Four E’s of Building a Team

A wise leader obsesses over having the right players on the team. Whether hiring employees or recruiting volunteers, I find it helpful to have a general framework from which you view potential team members. Over the last couple of posts, I shared some thinking on the four C’s: character, competence, chemistry, and conviction. I personally use those C’s when I am considering bringing someone to the team I am leading.

Another framework is Jack Welch’s Four E’s. Welch served as the leader of General Electric during years of immense growth. When looking for people to bring on the team, Welch looked for someone who had energy, energized others, had an edge, and knew how to execute. I find the Four E’s to be a helpful framework when considering a potential team member.

Energy: Energy does NOT equate to “extrovert” or “type A.” Energy is about passion, not personality, and typically passion cannot be taught. In my experience, when a dispassionate person is corrected, the intensity escalates for a brief season and then it is back to status quo.

Energizes others: Someone who energizes others raises the intensity and intentionality of the entire team.
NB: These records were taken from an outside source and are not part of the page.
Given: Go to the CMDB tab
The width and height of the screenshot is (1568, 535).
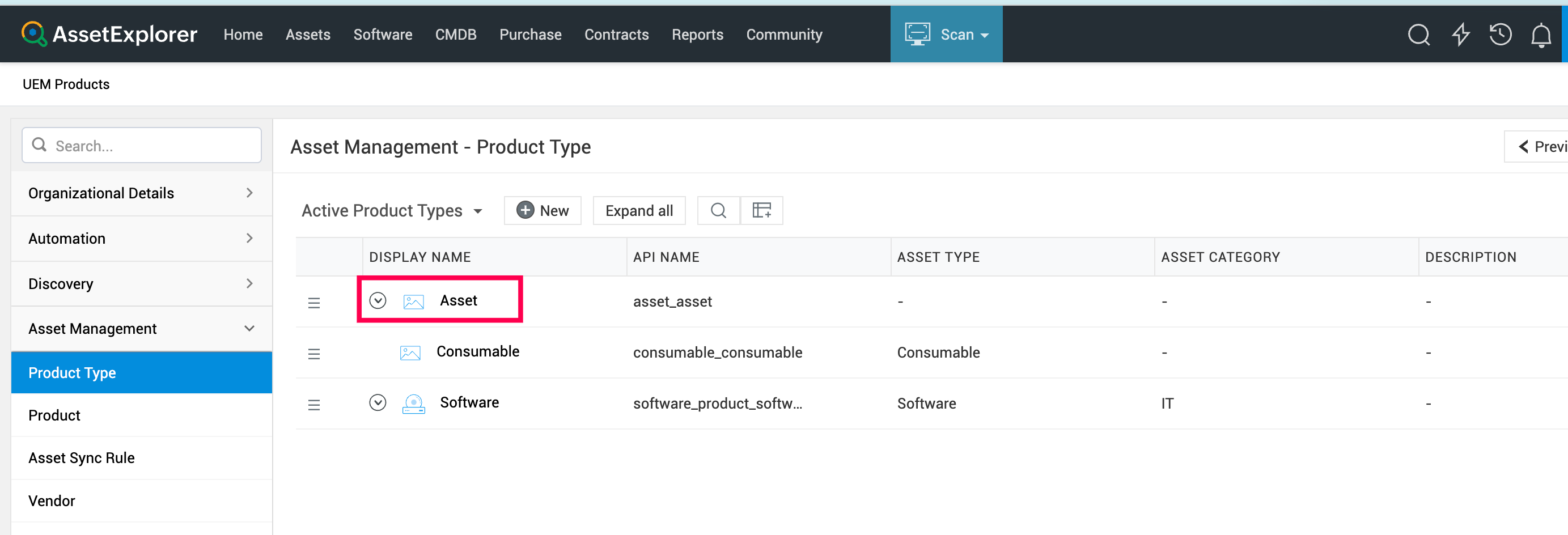Looking at the screenshot, I should point(455,35).
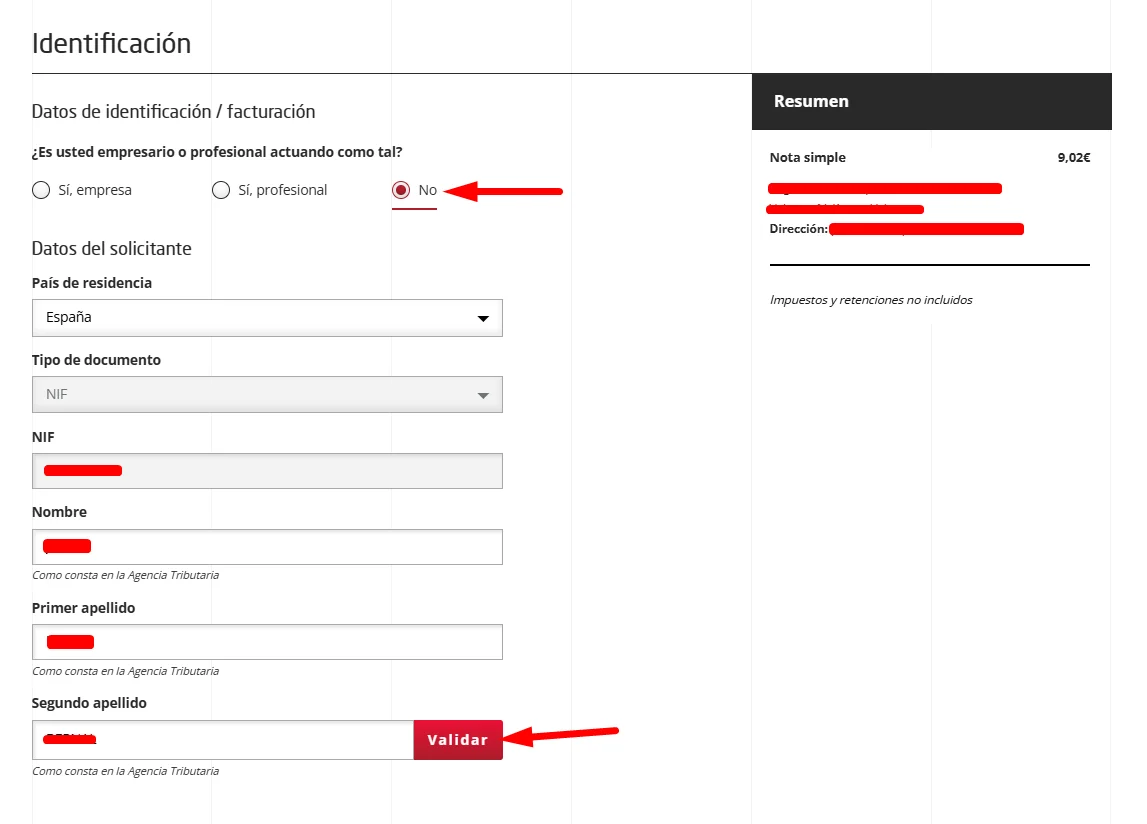Click the greyed arrow in NIF selector
This screenshot has height=824, width=1147.
[483, 395]
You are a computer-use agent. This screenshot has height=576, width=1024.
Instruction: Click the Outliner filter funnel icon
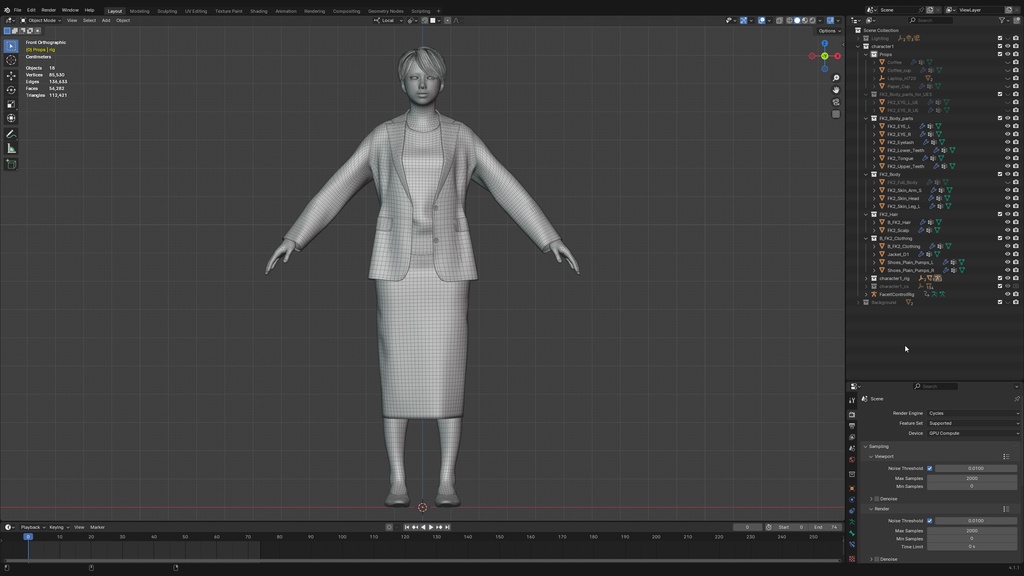click(x=1001, y=19)
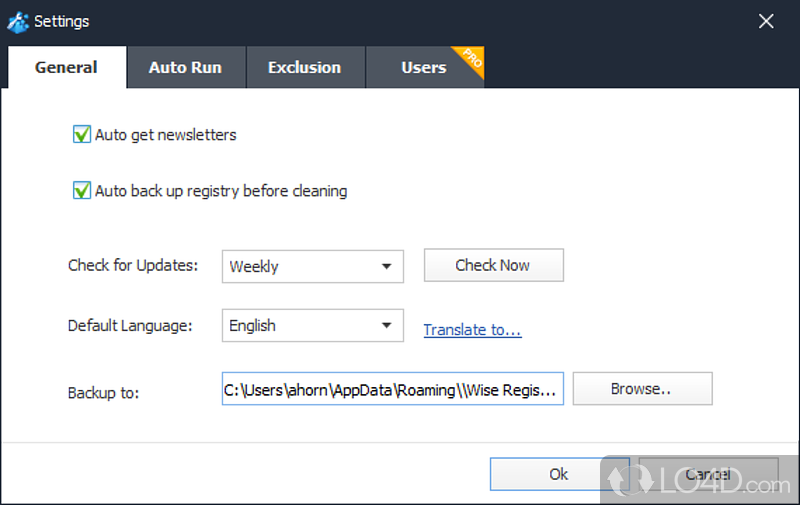Click into the Backup to path field

tap(392, 389)
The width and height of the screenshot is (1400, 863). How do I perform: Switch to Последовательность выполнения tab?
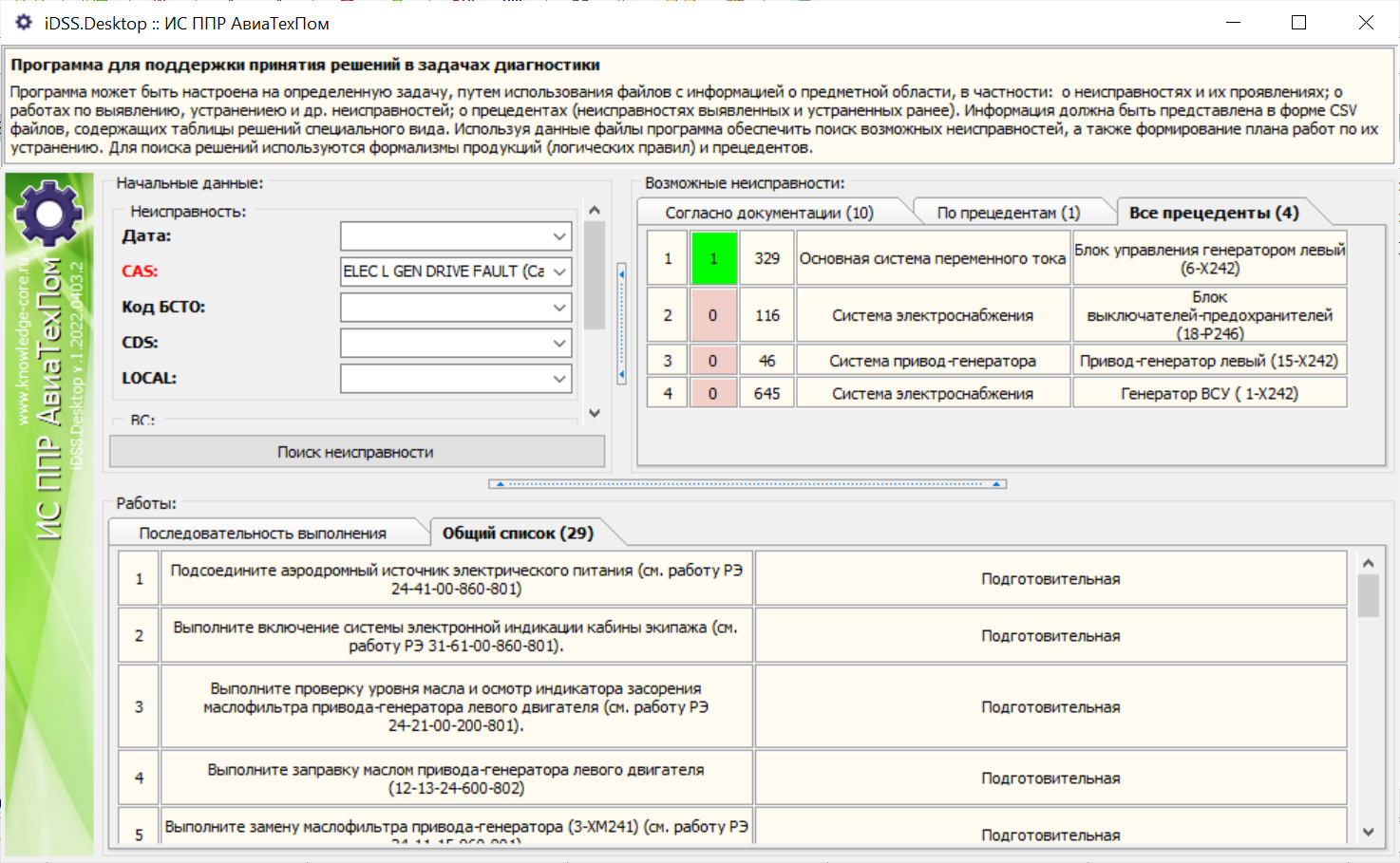click(x=262, y=534)
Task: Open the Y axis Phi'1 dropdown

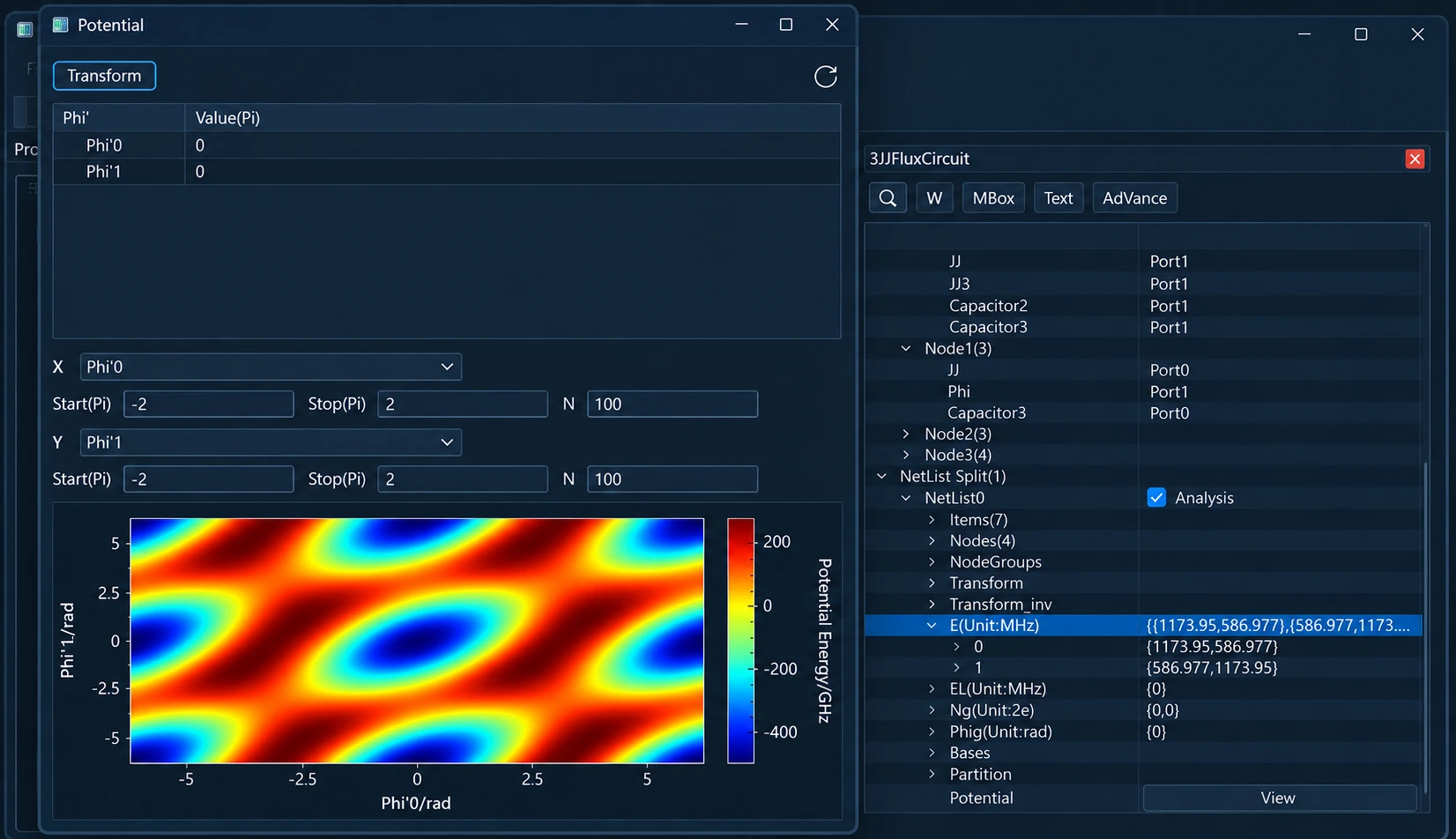Action: (x=271, y=442)
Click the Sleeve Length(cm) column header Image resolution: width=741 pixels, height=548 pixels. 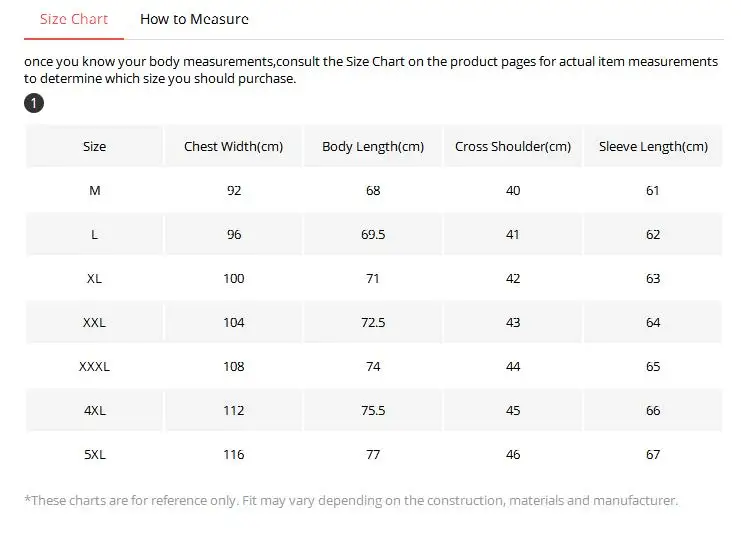tap(653, 146)
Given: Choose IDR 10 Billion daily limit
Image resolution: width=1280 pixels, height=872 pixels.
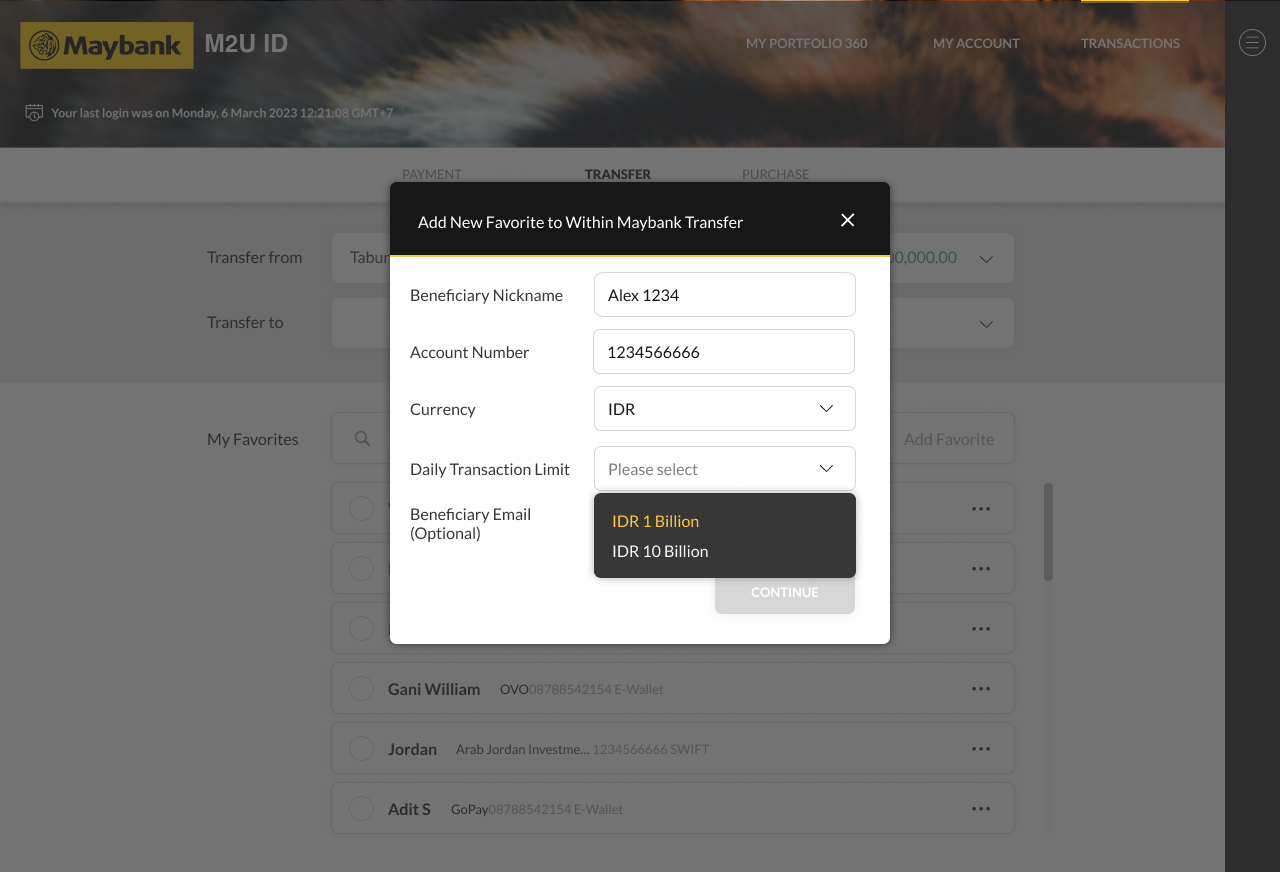Looking at the screenshot, I should (660, 551).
Instead of only impacting the role being filled, he/she exponentially impacts the entire ministry or organization.

Edge: Someone with an edge does NOT mean someone who is a narcissistic jerk. That person doesn’t energize others. Someone with edge is a person who is willing to take a risk, make a hard call, color outside the lines. A person with an edge finds a way instead of searching for an excuse.

Executes: There are many people who can talk a big game. But ultimately all big plans must be executed. They must be put into action, and people who can “make it happen” are gold to the ministry/organization.

As you recruit people to your teams, I encourage you to have some type of mental framework to help you think through the decision. Building a team is far too critical to approach haphazardly.